> Kutipan Halaman:

Drs. Zainuddin, M.Pd

Belum menuliskan informasi profilenya.

Selengkapnya
Navigasi Web

UPAYA ACEH MENDONGKRAK NILAI UJIAN NASIOMAL (UN)

Ujian Nasional (UN) akan segera datang lagi. Memang masalah UN belum ramai dibahas oleh media maupun pengamat UN negeri ini, karena UN akan berlangsung masih beberapa bulan lagi.

Aceh, masih menganggap bahwa nilai ujian nasional (UN) adalah sebuah pretise. Aceh, masih menganggap rangking hasil ujian nasional merupakan rebutan "kasta" dan gengsi dikancah dunia pendidikan di negeri ini.

Hal ini tak dapat dipungkiri, bahwa pemerintah Indonesia masih menganggap nilai UN merupakan tolok ukur kesuksesan suatu daerah dalam mengelola pendidikan. Maka dari itu, Aceh mau tak mau, suka tidak suka harus mengikuti selera perintah, karena Aceh masih bahagian dari negara Republik Indonesia. Dari itulah, Aceh terus mencari format yang jitu agar Aceh bisa memperbaiki peringkat pendidikannya dari tahun ke tahun.

Sebagaimana diketahui bahwa, hasil UN Aceh masih setia berada diposisi bawah dan berkutat diperingkat 34 dari 34 propinsi (hasil UN 2018) di Indonesia. Maka Pemerintah Aceh melalui Dinas Pendidikan, terus berupaya dan ber-ilah daya agar UN tahun 2019 dapat mendongkrak nilai dan peringkat dijajaran pendidikan nasioanal.

Soal dana, bagi Pemerintah Aceh tidak menjadi masalah. Aceh kaya, Aceh banyak duit. Tapi, kenapa peringkat pendidikan Aceh selalu berada diurutan bawah dan sangat sulit untuk bangkit. Hal inilah yang terus dianalisis, dikaji dan didiskusikan dengan berbagai pihak terkait untuk mendapatkan solusi . Sehingga Aceh dapat menaikkan perolehan nilai UN siswa, sekaligus dapat menaikkan "gengsi" Aceh di urutan peringkat pendidikan Indonesia.

> Data koordinat item:
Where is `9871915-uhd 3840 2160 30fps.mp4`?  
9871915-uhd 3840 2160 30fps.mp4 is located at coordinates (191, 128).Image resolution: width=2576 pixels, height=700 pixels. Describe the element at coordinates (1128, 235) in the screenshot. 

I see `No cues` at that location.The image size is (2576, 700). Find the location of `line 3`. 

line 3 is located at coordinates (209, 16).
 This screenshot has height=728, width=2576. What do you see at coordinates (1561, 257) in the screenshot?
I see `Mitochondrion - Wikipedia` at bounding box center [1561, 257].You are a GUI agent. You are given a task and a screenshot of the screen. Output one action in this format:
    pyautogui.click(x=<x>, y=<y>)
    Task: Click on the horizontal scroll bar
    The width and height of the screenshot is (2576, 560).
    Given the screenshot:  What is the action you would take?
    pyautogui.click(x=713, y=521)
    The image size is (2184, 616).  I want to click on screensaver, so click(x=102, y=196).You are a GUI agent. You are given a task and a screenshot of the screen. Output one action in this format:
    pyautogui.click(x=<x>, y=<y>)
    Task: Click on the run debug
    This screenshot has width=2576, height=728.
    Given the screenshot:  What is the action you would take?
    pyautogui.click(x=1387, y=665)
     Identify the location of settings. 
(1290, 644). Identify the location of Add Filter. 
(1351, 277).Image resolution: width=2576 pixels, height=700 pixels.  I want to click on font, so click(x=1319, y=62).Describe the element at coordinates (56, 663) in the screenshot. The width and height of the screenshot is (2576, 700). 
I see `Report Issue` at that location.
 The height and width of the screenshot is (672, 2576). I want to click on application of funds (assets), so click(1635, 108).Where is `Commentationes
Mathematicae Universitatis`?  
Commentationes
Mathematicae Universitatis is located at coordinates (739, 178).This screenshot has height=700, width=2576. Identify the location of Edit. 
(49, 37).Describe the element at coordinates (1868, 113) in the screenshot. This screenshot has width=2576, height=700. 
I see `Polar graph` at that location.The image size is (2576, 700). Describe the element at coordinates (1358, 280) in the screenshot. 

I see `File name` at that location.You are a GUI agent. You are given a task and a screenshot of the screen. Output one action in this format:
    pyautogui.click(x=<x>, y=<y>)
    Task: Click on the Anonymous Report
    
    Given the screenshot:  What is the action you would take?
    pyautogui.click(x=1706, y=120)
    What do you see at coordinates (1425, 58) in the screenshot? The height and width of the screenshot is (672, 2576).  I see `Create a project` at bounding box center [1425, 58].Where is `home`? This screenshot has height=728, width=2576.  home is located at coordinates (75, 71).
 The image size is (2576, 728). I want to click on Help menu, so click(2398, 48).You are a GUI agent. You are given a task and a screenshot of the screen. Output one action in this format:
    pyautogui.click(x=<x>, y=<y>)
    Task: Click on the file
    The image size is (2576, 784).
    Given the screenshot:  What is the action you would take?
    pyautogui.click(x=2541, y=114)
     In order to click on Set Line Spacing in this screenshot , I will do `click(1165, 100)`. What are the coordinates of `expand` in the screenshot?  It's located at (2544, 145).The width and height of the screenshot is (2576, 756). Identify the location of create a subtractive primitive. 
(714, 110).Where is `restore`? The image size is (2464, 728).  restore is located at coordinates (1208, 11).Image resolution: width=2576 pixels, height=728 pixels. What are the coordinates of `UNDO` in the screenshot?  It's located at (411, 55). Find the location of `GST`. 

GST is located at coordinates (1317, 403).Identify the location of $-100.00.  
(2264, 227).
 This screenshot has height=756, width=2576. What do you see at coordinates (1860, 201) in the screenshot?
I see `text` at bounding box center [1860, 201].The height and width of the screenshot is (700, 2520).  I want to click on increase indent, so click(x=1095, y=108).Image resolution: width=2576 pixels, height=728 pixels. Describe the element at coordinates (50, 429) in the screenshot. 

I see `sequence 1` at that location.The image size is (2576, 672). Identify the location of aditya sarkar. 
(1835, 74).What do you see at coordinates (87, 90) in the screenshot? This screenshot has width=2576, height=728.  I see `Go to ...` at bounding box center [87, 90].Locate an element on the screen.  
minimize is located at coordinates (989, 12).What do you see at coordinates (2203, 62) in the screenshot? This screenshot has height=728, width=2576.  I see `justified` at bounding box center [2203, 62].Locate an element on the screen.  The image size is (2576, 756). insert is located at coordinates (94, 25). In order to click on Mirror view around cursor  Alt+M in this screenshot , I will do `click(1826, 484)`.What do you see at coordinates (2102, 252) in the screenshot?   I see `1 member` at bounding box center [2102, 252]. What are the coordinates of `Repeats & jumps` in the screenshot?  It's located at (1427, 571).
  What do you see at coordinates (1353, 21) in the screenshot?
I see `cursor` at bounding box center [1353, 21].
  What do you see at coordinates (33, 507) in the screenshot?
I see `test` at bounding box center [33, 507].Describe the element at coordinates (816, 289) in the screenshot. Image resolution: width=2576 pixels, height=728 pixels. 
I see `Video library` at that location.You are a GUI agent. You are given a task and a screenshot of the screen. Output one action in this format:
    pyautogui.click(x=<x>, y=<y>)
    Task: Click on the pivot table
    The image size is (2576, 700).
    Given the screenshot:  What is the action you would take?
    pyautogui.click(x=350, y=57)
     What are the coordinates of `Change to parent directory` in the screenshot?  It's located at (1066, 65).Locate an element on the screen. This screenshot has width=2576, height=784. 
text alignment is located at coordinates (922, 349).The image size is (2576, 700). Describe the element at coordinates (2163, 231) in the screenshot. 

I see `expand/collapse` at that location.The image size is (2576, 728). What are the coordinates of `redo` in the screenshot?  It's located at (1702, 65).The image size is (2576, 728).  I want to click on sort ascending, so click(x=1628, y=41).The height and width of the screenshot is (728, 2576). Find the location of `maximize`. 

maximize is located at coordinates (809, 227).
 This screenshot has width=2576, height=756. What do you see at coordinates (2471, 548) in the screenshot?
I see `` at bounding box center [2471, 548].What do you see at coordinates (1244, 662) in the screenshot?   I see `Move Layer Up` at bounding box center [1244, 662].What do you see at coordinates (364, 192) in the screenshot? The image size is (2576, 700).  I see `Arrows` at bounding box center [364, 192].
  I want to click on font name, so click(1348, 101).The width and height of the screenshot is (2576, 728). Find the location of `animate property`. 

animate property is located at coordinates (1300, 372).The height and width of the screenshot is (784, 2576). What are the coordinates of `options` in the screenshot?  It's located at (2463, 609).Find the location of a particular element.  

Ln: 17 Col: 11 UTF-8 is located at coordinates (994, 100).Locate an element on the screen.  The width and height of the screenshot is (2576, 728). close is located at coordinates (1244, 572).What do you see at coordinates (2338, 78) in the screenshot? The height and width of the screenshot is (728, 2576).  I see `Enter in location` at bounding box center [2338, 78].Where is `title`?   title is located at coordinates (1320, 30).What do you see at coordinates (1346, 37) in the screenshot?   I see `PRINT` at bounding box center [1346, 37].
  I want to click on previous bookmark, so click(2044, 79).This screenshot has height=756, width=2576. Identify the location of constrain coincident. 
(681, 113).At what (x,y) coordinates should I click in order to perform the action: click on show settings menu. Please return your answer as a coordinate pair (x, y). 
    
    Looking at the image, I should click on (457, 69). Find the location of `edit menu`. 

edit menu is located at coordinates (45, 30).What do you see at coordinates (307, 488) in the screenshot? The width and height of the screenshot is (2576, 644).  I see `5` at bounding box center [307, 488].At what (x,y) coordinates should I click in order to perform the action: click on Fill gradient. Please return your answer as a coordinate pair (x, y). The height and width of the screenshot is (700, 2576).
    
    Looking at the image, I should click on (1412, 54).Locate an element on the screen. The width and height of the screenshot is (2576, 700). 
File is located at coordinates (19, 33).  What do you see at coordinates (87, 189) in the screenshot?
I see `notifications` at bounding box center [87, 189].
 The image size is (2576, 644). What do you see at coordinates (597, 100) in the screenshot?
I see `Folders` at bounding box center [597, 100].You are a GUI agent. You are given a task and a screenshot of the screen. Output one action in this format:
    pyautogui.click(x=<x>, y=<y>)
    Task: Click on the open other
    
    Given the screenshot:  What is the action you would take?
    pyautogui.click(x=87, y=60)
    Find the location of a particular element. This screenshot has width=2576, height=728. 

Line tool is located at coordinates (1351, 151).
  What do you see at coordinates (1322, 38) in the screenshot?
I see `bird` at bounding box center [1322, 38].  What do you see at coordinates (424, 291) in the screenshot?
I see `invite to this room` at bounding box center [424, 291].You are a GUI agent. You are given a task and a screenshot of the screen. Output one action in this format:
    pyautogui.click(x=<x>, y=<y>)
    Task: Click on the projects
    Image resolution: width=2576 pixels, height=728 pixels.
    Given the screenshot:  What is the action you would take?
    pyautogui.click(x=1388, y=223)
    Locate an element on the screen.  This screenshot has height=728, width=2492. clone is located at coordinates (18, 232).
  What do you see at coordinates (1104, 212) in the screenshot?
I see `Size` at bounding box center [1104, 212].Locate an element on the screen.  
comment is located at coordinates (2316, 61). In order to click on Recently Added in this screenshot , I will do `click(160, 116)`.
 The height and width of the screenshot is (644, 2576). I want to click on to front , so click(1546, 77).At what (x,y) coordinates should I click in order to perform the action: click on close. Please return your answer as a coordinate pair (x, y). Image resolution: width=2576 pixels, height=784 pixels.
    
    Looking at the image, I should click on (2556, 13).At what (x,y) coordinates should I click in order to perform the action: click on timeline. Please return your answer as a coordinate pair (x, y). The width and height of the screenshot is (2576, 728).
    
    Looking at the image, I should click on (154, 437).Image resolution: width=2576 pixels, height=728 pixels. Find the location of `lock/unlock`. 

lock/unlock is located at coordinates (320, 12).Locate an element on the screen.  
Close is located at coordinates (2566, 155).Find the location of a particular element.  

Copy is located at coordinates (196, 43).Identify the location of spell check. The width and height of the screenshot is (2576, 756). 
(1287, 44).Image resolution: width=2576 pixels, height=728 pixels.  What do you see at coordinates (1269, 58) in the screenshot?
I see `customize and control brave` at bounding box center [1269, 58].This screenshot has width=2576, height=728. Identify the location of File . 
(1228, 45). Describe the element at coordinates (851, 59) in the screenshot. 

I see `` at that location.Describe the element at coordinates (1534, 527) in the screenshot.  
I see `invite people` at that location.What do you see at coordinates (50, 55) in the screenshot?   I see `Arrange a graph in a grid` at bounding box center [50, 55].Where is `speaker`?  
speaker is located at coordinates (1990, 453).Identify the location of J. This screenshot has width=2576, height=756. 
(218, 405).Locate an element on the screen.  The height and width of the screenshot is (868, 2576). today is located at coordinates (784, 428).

> Yang Diminta:
**a.** Kembalikan tanpa perubahan seluruh bagian artikel tentang nilai UN Aceh, mulai dari "Hal ini tak" sampai ke "tahun ke tahun.".
**b.** Lanjutkan artikel tentang nilai UN Aceh setelah kalimat terakhir yang ditampilkan.

> Hasil Tiap Tugas:
**a.**
Hal ini tak dapat dipungkiri, bahwa pemerintah Indonesia masih menganggap nilai UN merupakan tolok ukur kesuksesan suatu daerah dalam mengelola pendidikan. Maka dari itu, Aceh mau tak mau, suka tidak suka harus mengikuti selera perintah, karena Aceh masih bahagian dari negara Republik Indonesia. Dari itulah, Aceh terus mencari format yang jitu agar Aceh bisa memperbaiki peringkat pendidikannya dari tahun ke tahun.

**b.**
Menurut penulis, banyak hal yang harus diperbaiki oleh pemerintah Aceh.

1. Dinas Pendidikan Aceh/dinas Kab/kota tidak memiliki data tentang penguasaan siswa terhadapa materi, sesuai mapel yang di UN kan. Maka, Disdik harus melakukan pendataan terhadap siswa, tentang penguasaan materi pembelajaran yang mengacu ke UN. Berdasarkan data tersebut, pihak sekolah atau guru harus melakukan tindak lanjut.

2. Belum ada data yang lengkap dan valid, tentang penguasaan guru terhadap materi pelajaran yang diasuhnya. Maka pihak Disdik perlu melakukan uji kompetensi penguasaan materi sesuai mapel yang di UN kan. Atau Disdik harus melatih guru untuk meningkatkan penguasaan terhadap materi yang belum dikuasai.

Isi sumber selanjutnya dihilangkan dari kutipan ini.